In questi dieci anni, l’esperienza spirituale delle conferenze generali dell’episcopato latinoamericano iniziate con Rio de Janeiro nel 1955 sono arrivate a un punto morto e il fermento di Aparecida è stato convogliato in summit online e istituzionalizzato nelle due macchine burocratiche dell’episcopato, il Celam (Consiglio episcopale latinoamericano) e il Sedac (Segretariato episcopale dell’America centrale e Panama – che raggruppa i vescovi dei Paesi dell’America centrale continentale).
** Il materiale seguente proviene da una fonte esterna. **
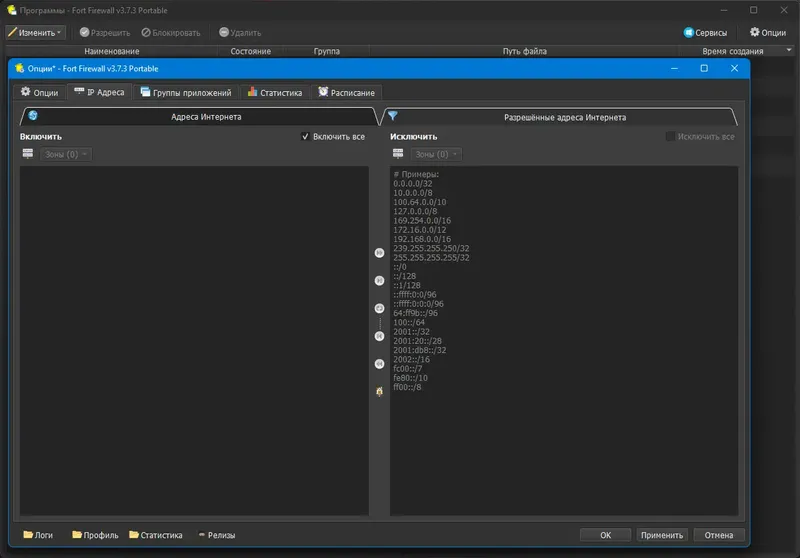Click the lock icon below arrow buttons

click(379, 391)
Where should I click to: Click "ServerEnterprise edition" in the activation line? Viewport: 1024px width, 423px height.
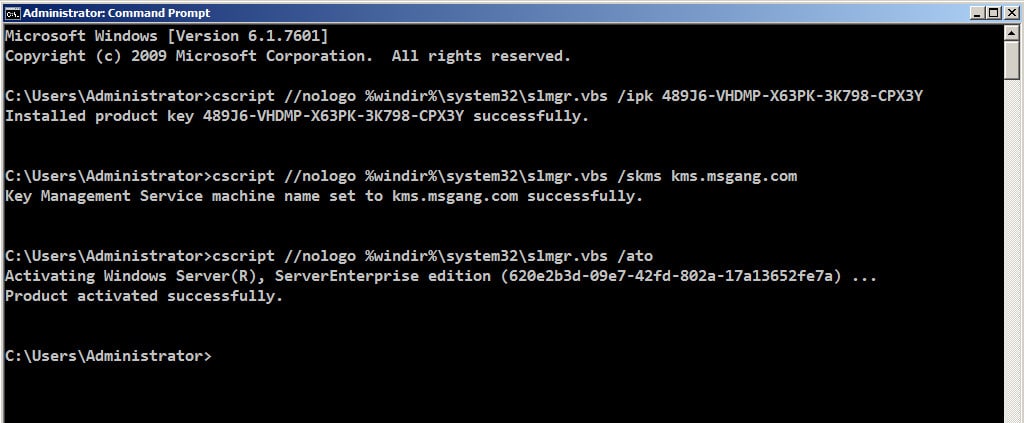click(383, 276)
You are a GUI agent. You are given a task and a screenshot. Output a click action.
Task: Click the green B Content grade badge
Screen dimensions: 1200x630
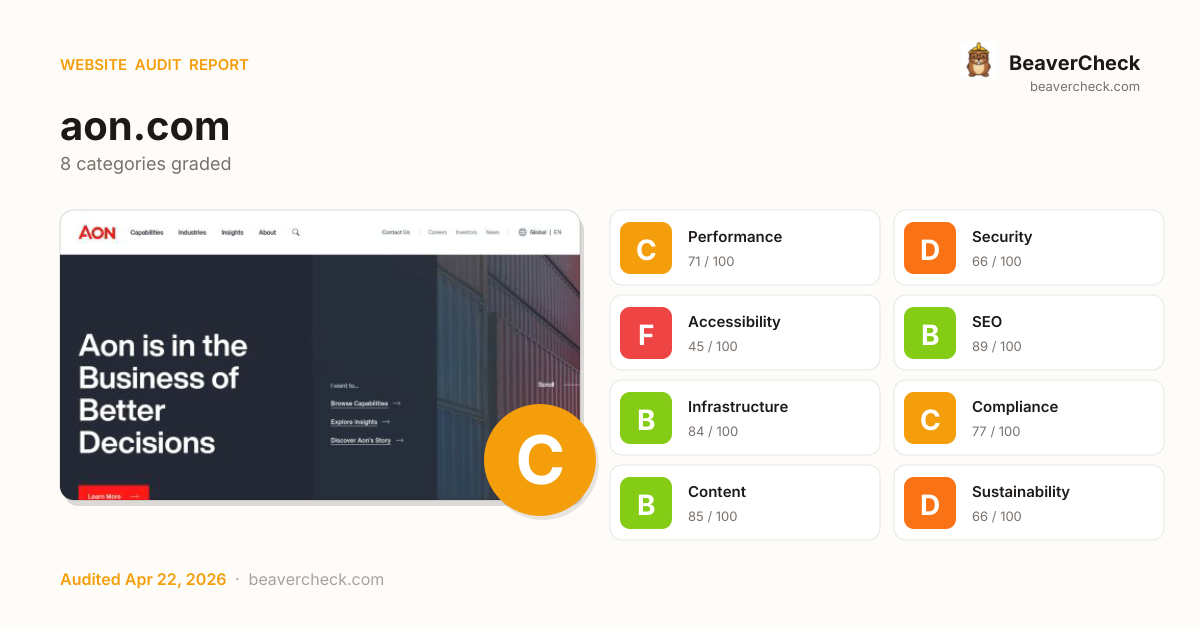(646, 503)
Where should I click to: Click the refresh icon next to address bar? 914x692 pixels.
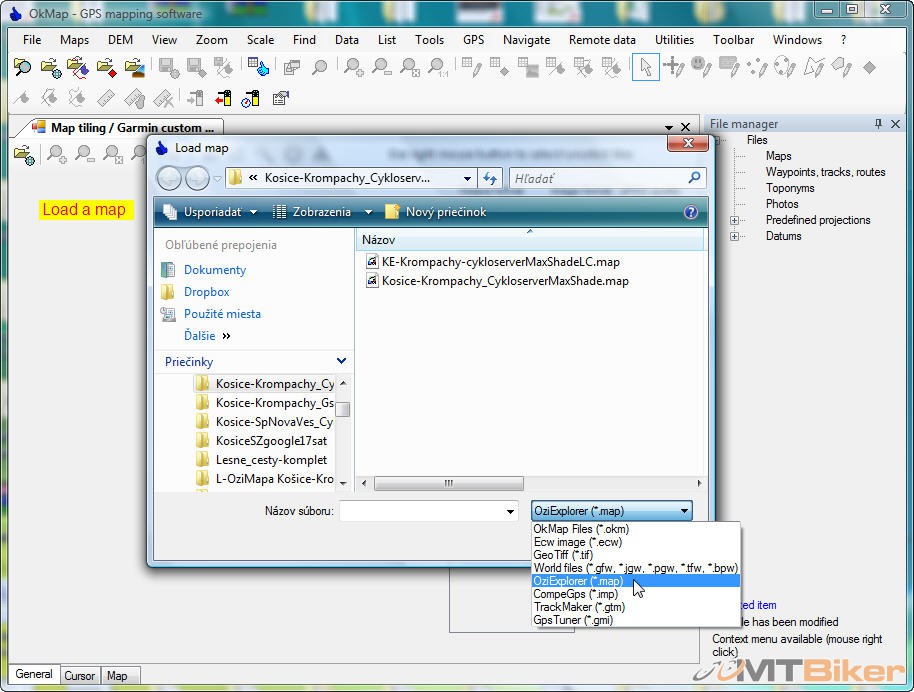pos(490,178)
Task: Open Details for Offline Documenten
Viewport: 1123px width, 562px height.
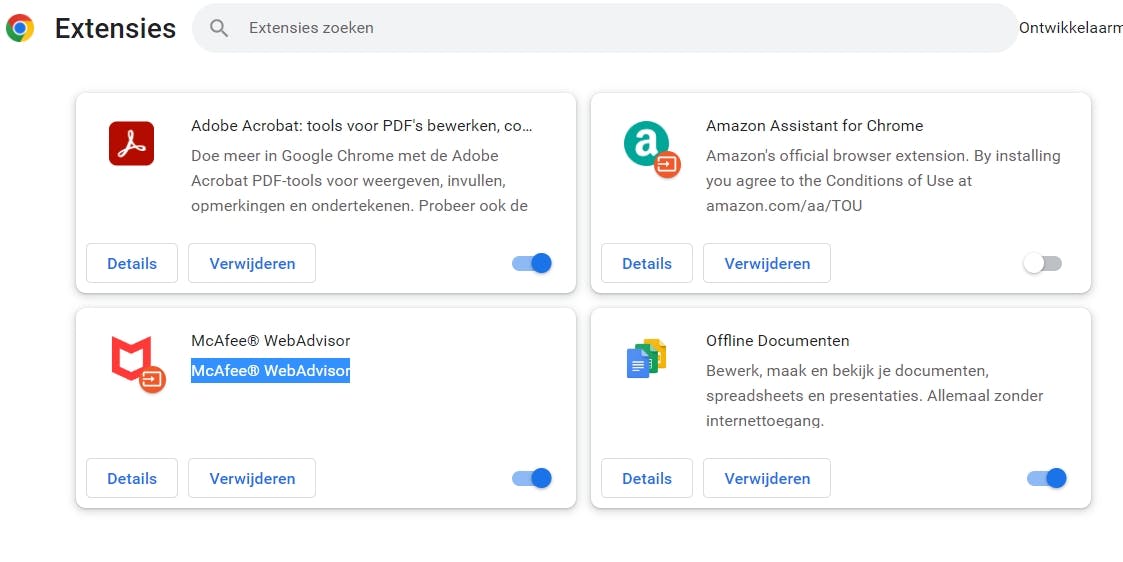Action: click(647, 479)
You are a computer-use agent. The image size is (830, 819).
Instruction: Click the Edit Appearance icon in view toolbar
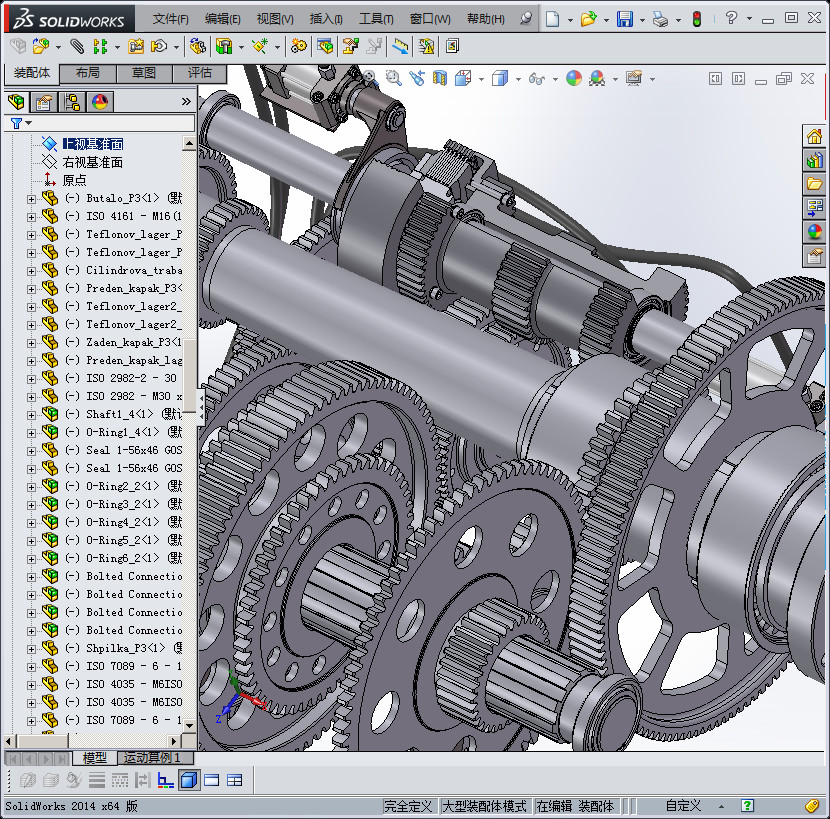[x=573, y=78]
Della vocazione unitaria della «Patria Grande» panamericana non c’è traccia, malgrado la presenza di uomini latini nella cerchia romana di Bergoglio: dal cardinale Claudio Hummes, scomparso la scorsa estate, a quello di Aparecida, Raymundo Damasceno Assis e al cileno Francisco Javier Errázuriz Ossa, oggi arcivescovo emerito di Santiago del Cile, annoverato nel primo C8, il gruppo di cardinali scelti dal papa per il governo della chiesa, fino all’honduregno Óscar Andrés Rodríguez Maradiaga, arcivescovo emerito di Tegucigalpa.
Vale la pena leggere lo storico Ernst Kantorowicz, quando ne I due corpi del re scrive: «Il misticismo politico è esposto al pericolo di perdere il suo fascino e diventare completamente privo di senso, una volta tolto dal proprio contesto originale, dal proprio tempo e luogo».